(Recorded information begins)

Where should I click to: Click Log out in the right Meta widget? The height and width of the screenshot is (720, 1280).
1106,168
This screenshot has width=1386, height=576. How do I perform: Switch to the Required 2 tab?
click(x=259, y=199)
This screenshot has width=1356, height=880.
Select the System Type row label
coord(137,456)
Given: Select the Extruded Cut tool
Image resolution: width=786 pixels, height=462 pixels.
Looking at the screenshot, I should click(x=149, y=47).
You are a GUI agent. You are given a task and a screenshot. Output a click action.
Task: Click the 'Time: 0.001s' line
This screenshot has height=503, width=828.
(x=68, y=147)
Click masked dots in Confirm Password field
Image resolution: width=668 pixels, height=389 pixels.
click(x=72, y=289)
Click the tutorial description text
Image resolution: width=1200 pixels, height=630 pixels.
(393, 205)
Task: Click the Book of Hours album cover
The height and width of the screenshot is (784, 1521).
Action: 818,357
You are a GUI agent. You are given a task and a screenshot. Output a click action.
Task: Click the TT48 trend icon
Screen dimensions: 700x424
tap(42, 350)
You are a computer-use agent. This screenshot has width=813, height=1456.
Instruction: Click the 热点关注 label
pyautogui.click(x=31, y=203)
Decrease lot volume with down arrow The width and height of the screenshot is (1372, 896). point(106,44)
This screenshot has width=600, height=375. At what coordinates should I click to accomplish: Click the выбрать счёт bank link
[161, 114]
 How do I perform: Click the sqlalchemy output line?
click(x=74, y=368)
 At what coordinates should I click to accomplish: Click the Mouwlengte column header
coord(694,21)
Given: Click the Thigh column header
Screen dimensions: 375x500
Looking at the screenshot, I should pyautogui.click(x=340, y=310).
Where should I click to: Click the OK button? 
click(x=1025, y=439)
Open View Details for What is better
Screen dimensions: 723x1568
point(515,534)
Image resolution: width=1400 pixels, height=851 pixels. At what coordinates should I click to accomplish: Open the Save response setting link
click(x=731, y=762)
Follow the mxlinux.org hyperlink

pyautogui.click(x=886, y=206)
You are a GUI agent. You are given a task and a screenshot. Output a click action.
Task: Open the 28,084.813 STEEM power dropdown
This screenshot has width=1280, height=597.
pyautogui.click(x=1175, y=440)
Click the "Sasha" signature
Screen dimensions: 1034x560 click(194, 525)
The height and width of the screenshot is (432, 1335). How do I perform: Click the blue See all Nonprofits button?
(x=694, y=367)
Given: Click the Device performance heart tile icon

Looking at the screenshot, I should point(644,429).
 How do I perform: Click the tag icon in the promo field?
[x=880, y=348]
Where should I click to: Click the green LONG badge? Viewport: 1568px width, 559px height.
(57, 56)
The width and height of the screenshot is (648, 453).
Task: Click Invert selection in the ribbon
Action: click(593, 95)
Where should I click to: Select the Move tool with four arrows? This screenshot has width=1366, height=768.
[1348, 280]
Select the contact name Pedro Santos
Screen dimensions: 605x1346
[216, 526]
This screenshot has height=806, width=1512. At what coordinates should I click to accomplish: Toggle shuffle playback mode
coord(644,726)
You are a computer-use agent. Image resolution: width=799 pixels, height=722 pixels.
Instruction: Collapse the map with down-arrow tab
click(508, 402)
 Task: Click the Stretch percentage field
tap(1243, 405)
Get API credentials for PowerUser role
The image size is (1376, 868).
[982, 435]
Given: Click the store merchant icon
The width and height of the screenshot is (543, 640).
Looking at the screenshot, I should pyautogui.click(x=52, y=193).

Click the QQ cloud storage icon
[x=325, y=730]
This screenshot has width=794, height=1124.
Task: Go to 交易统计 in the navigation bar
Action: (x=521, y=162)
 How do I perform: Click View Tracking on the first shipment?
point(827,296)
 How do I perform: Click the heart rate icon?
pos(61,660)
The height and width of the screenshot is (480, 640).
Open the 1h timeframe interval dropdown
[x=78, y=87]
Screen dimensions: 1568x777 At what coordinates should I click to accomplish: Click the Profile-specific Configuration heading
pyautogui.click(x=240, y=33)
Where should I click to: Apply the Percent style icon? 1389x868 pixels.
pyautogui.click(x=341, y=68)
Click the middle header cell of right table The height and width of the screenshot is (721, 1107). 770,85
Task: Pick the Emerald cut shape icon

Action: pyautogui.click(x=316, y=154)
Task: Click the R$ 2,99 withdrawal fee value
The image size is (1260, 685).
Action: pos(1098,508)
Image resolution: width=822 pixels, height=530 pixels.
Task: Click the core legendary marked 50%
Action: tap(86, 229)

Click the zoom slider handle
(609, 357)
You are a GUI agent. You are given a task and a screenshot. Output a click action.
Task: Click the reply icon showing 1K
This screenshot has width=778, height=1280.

(Recorded information ends)

• [Exercise description]: Please restate the whole listing word for word.

• [Response to the task]:
Where should I click to: Click Log out in the right Meta widget? The height and width of the screenshot is (720, 1280).
1106,168
This screenshot has width=1386, height=576. How do I perform: Switch to the Required 2 tab?
click(x=259, y=199)
This screenshot has width=1356, height=880.
Select the System Type row label
coord(137,456)
Given: Select the Extruded Cut tool
Image resolution: width=786 pixels, height=462 pixels.
Looking at the screenshot, I should click(x=149, y=47).
You are a GUI agent. You are given a task and a screenshot. Output a click action.
Task: Click the 'Time: 0.001s' line
This screenshot has height=503, width=828.
(x=68, y=147)
Click masked dots in Confirm Password field
Image resolution: width=668 pixels, height=389 pixels.
click(x=72, y=289)
Click the tutorial description text
Image resolution: width=1200 pixels, height=630 pixels.
(393, 205)
Task: Click the Book of Hours album cover
The height and width of the screenshot is (784, 1521).
Action: 818,357
You are a GUI agent. You are given a task and a screenshot. Output a click action.
Task: Click the TT48 trend icon
Screen dimensions: 700x424
tap(42, 350)
You are a computer-use agent. This screenshot has width=813, height=1456.
Instruction: Click the 热点关注 label
pyautogui.click(x=31, y=203)
Decrease lot volume with down arrow The width and height of the screenshot is (1372, 896). point(106,44)
This screenshot has width=600, height=375. At what coordinates should I click to accomplish: Click the выбрать счёт bank link
[161, 114]
 How do I perform: Click the sqlalchemy output line?
click(x=74, y=368)
 At what coordinates should I click to accomplish: Click the Mouwlengte column header
coord(694,21)
Given: Click the Thigh column header
Screen dimensions: 375x500
Looking at the screenshot, I should pyautogui.click(x=340, y=310).
Where should I click to: Click the OK button? 
click(x=1025, y=439)
Open View Details for What is better
Screen dimensions: 723x1568
point(515,534)
Image resolution: width=1400 pixels, height=851 pixels. At what coordinates should I click to accomplish: Open the Save response setting link
click(x=731, y=762)
Follow the mxlinux.org hyperlink

pyautogui.click(x=886, y=206)
You are a GUI agent. You are given a task and a screenshot. Output a click action.
Task: Open the 28,084.813 STEEM power dropdown
This screenshot has width=1280, height=597.
pyautogui.click(x=1175, y=440)
Click the "Sasha" signature
Screen dimensions: 1034x560 click(194, 525)
The height and width of the screenshot is (432, 1335). How do I perform: Click the blue See all Nonprofits button?
(x=694, y=367)
Given: Click the Device performance heart tile icon

Looking at the screenshot, I should point(644,429).
 How do I perform: Click the tag icon in the promo field?
[x=880, y=348]
Where should I click to: Click the green LONG badge? Viewport: 1568px width, 559px height.
(57, 56)
The width and height of the screenshot is (648, 453).
Task: Click Invert selection in the ribbon
Action: click(593, 95)
Where should I click to: Select the Move tool with four arrows? This screenshot has width=1366, height=768.
[1348, 280]
Select the contact name Pedro Santos
Screen dimensions: 605x1346
[216, 526]
This screenshot has height=806, width=1512. At what coordinates should I click to accomplish: Toggle shuffle playback mode
coord(644,726)
You are a computer-use agent. Image resolution: width=799 pixels, height=722 pixels.
Instruction: Collapse the map with down-arrow tab
click(508, 402)
 Task: Click the Stretch percentage field
tap(1243, 405)
Get API credentials for PowerUser role
The image size is (1376, 868).
[982, 435]
Given: Click the store merchant icon
The width and height of the screenshot is (543, 640).
Looking at the screenshot, I should pyautogui.click(x=52, y=193).

Click the QQ cloud storage icon
[x=325, y=730]
This screenshot has width=794, height=1124.
Task: Go to 交易统计 in the navigation bar
Action: (x=521, y=162)
 How do I perform: Click View Tracking on the first shipment?
point(827,296)
 How do I perform: Click the heart rate icon?
pos(61,660)
The height and width of the screenshot is (480, 640).
Open the 1h timeframe interval dropdown
[x=78, y=87]
Screen dimensions: 1568x777 At what coordinates should I click to accomplish: Click the Profile-specific Configuration heading
pyautogui.click(x=240, y=33)
Where should I click to: Apply the Percent style icon? 1389x868 pixels.
pyautogui.click(x=341, y=68)
Click the middle header cell of right table The height and width of the screenshot is (721, 1107). 770,85
Task: Pick the Emerald cut shape icon

Action: pyautogui.click(x=316, y=154)
Task: Click the R$ 2,99 withdrawal fee value
The image size is (1260, 685).
Action: pos(1098,508)
Image resolution: width=822 pixels, height=530 pixels.
Task: Click the core legendary marked 50%
Action: tap(86, 229)

Click the zoom slider handle
(609, 357)
You are a GUI agent. You are given a task and a screenshot. Output a click action.
Task: Click the reply icon showing 1K
This screenshot has width=778, height=1280.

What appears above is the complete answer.